The universal sign of bikely brotherhood is a simple one, not particularly elegant, a hand outstretched in passing. When two bikers on the same stretch of road breeze by each other, they will, almost simultaneously, at the very right moment, stretch out their left hand, at a forty-five degree downward angle from their shoulder, and hold it there, their hand, for between four and five seconds, a simple "hey friend" solidified in either palm or peace sign, I am of the camp, evenly split, for the latter, and then hands return to handlebars and mufflers scream at each other and they, the bikes and the bikers, pass, bond formed just like that.
It's a camaraderie that extends beyond a wave on the road, of course; in gas stations and rest stops, those beloved places, bikers require more time than drivers, for they must stretch and walk and relax after a lengthy block of keeping oneself alive, and so conversation inevitably sparks, always a question of where one is coming from and where they are going, and what roads they have taken and how the conditions were and what the driving was like. During bouts of wind and rain, the morale here flags, but a collective morale, not a personal mood, a feeling that we're all in it together, soldiers going into battle, each of us wishing the others safe driving and happy roads and a speedy exit from the dreaded weather system.
Aboard Rousseau, I commanded an interesting sort of respect from the community. I had not a bike nor bandana nor beard nor babe, no leather chaps nor shiny chrome, no grey hair and no forty, five, sixty years of life under my belt. No, the bikers I met always experienced me with a kind of incredulity, not sure what to make of Rousseau, never having seen a scooter of her size but still not sure she was up to snuff, and then hearing that I was hailing from DC, that I had taken months off from work to tour the country, they scratched their beards and furrowed their brows and said "well look at that" and called over their fellows or female and said "would you believe this" and all, the whole lot of them, treated me like a son of sorts, a fond memory of their own youth, and they welcomed me into their brotherhood, and for that I was grateful.
The truckers, the drivers, the bikers: this is the cast, the characters of the road.
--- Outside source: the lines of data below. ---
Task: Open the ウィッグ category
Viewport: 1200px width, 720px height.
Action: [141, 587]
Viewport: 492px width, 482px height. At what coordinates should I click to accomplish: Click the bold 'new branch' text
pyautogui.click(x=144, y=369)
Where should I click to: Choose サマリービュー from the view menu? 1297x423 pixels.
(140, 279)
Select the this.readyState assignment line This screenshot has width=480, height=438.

But there is an oft forgotten player that I would be remiss if not to mention: the cyclist, more admirable and determined than us all.
Pulling myself along difficult stretches of country, I grew a nearly mystical fascination and respect for cyclists, who so easily put my situation and my petty grievances in stark relief to their own. Whenever I'd groan about cold or wind or rain, or a heavy backpack or slugging scooter, I'd fly by a spandexed wonder on a narrow two-wheeler, panniers hauling unimaginable pounds, and there the cyclist would be, calves flexed, working his or her way up a hill, or better yet, a mountain, or maybe the massive Rocky Mountains, pushing onward for days and days without complaint. Along my journey, I saw and spoke with cyclists of all types, those traveling the California coast and those trekking cross-country, those handling a stretch of several hundred miles and those conquering a particular patch of earth, and for each of them, I have the utmost respect, the firm belief that each and every one of their tales is more interesting than my own. Cyclists, the true bikers, the true environmentalists, the true adventurers.